[Items from a dataset]
□ □ □

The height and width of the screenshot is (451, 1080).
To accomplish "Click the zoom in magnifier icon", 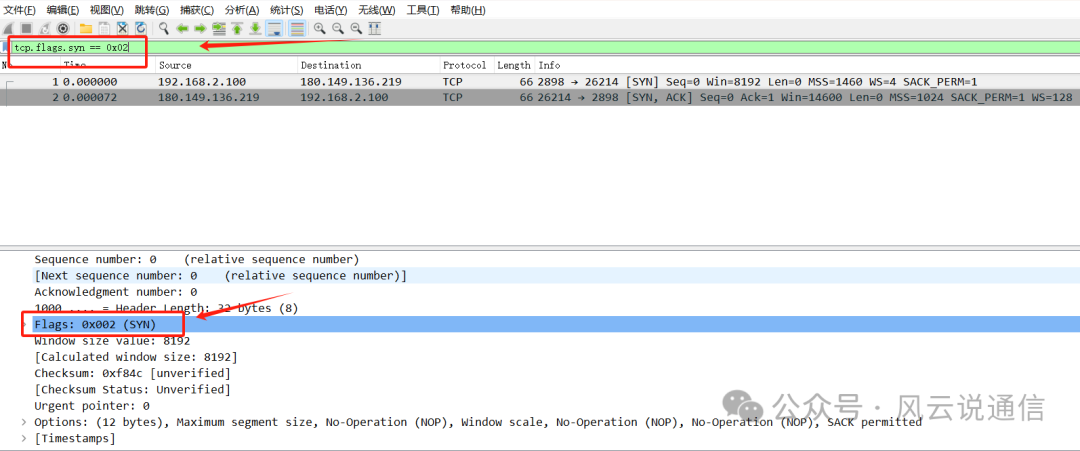I will (320, 28).
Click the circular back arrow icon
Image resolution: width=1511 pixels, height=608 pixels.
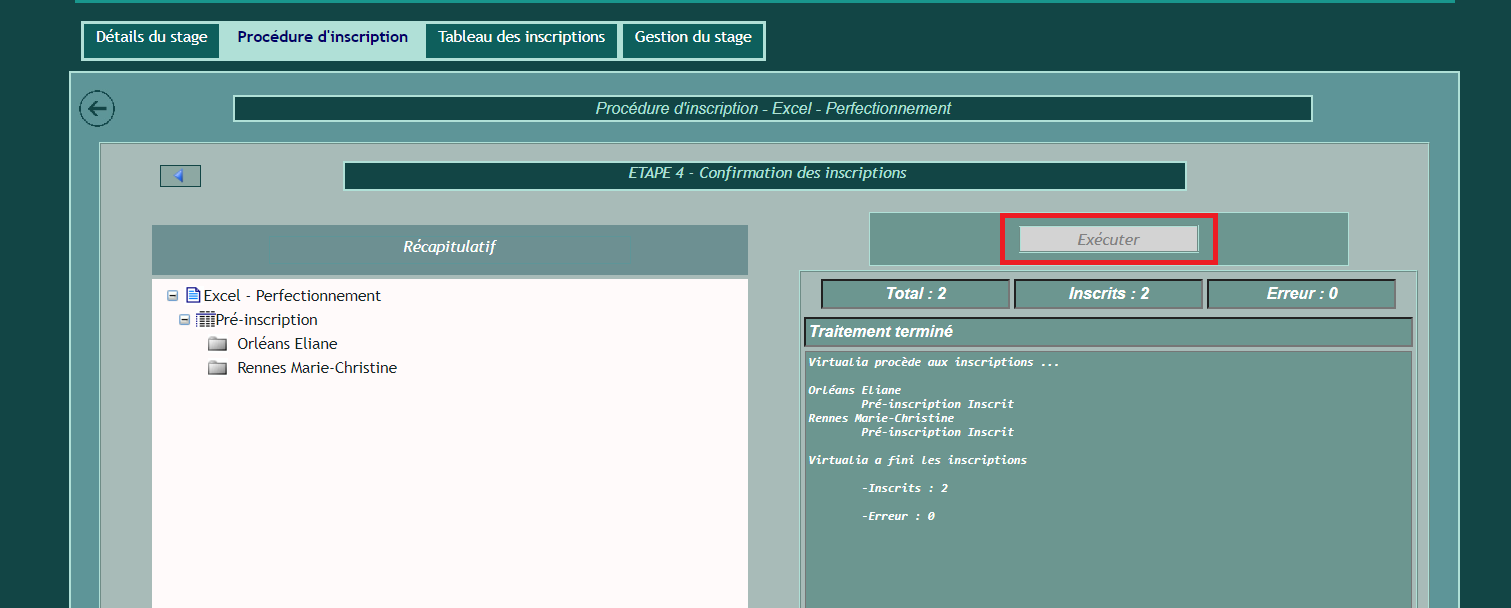[97, 109]
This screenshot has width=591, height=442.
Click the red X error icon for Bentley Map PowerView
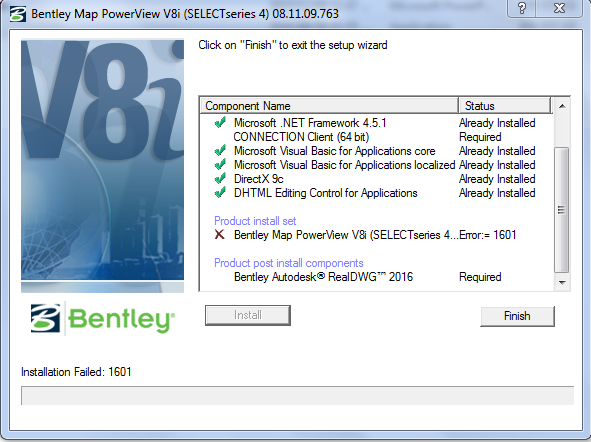click(219, 234)
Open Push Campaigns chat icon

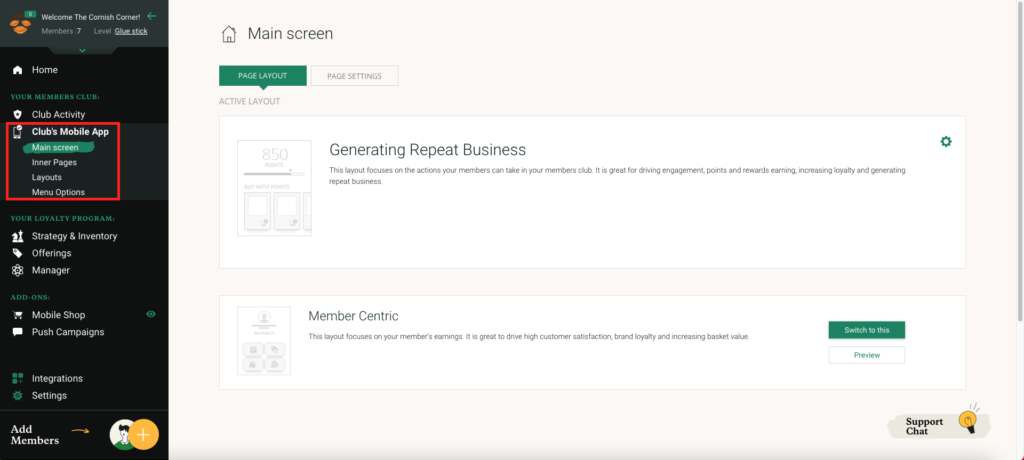tap(17, 332)
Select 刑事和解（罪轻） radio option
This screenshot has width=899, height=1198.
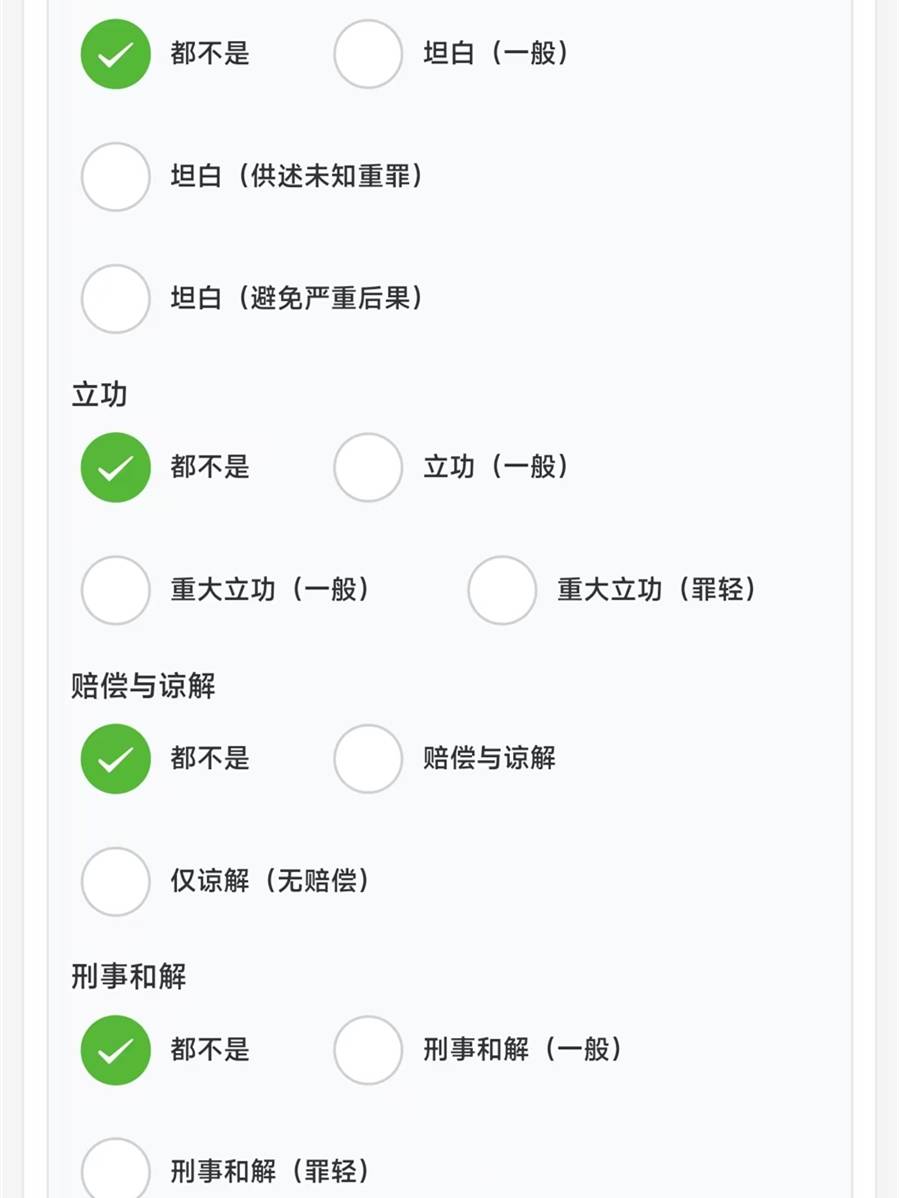pyautogui.click(x=116, y=1170)
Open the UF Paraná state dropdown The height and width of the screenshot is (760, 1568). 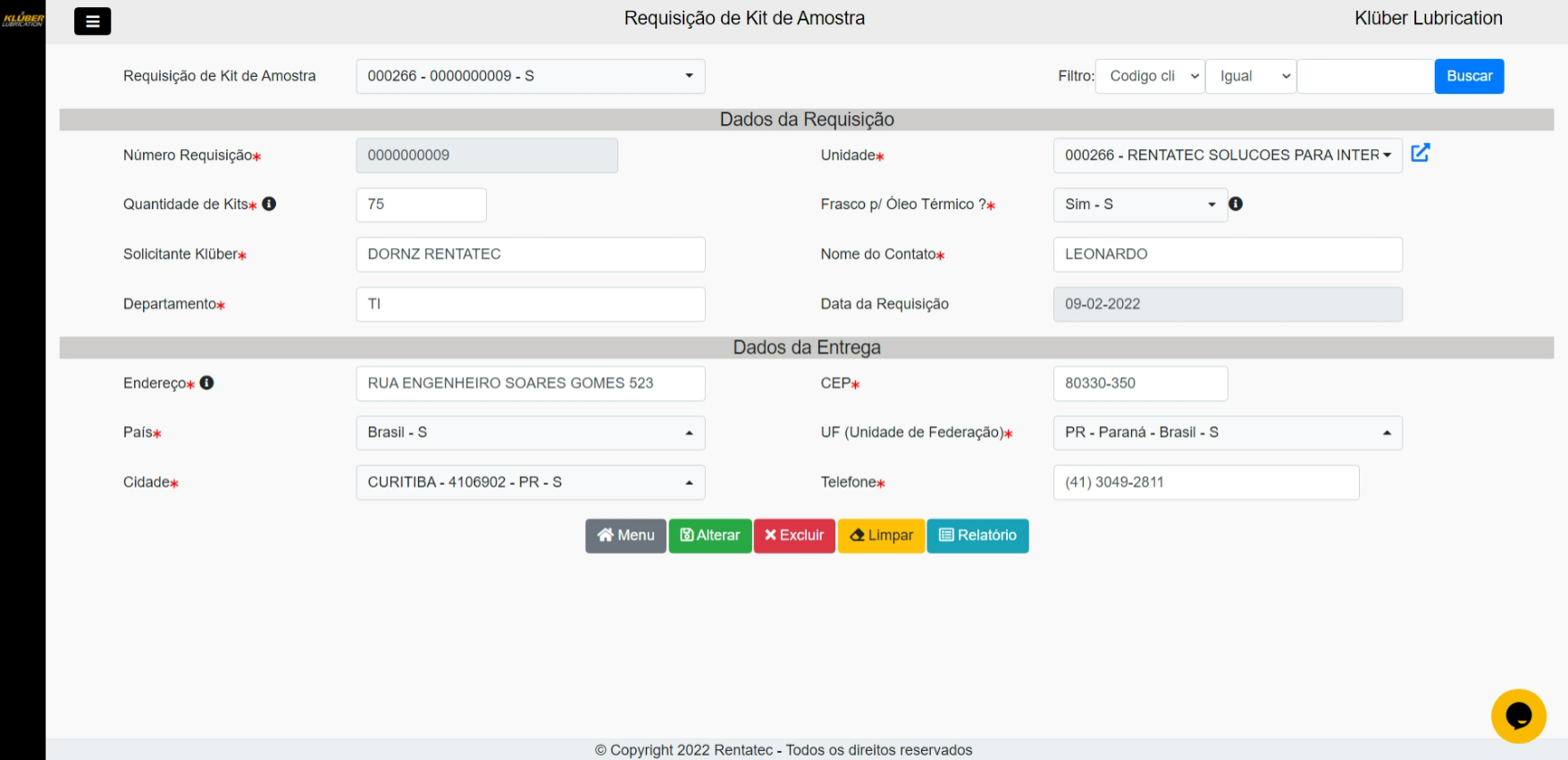point(1227,432)
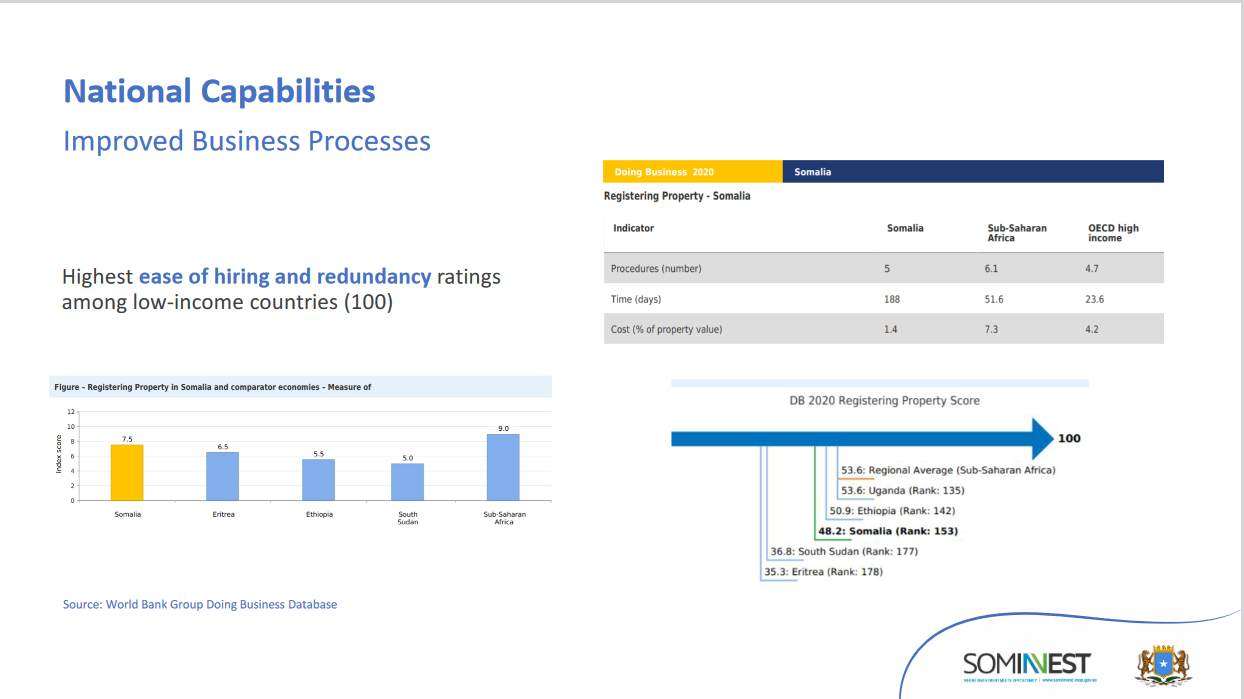
Task: Click the SOMINVEST logo
Action: (1026, 664)
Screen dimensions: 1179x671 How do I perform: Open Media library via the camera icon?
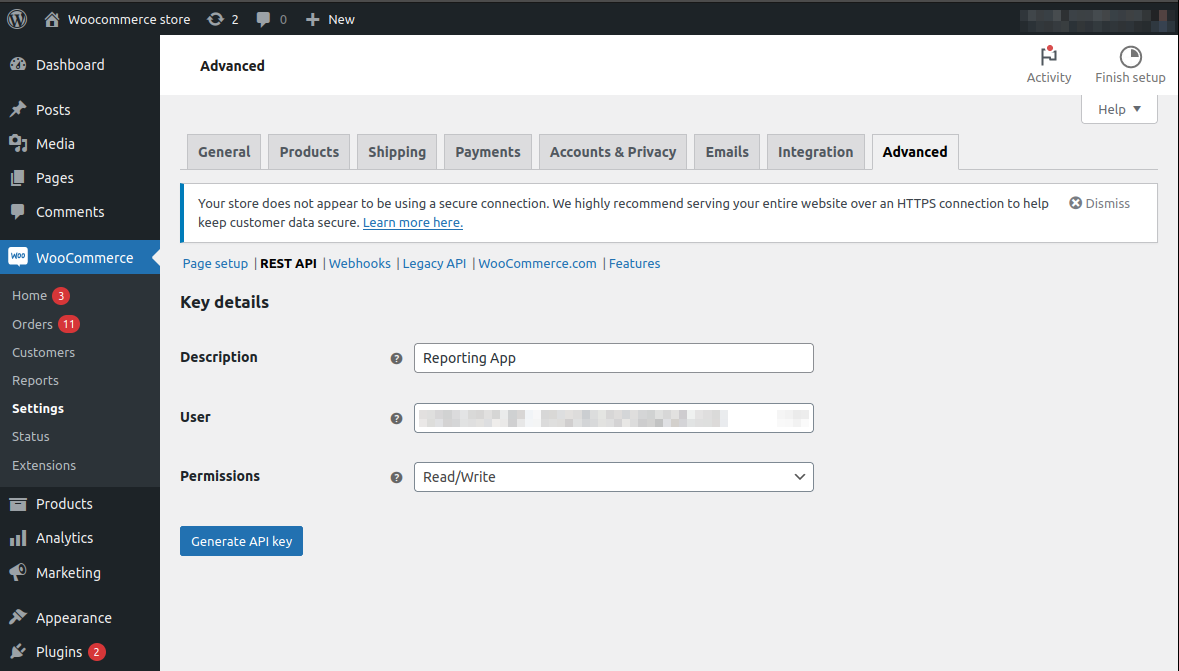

□ □ □

* _EXERCISE INSTRUCTIONS_
In the data above, the stretch from the line with "Image resolution: width=1511" through the line with "Select 刑事和解（罪轻） radio option" is to be returned exactly, minus any pictures.

* _RESULT_
Image resolution: width=1511 pixels, height=608 pixels.
[97, 109]
This screenshot has width=591, height=442.
Click the red X error icon for Bentley Map PowerView
click(219, 234)
Open Push Campaigns chat icon

tap(17, 332)
Select 刑事和解（罪轻） radio option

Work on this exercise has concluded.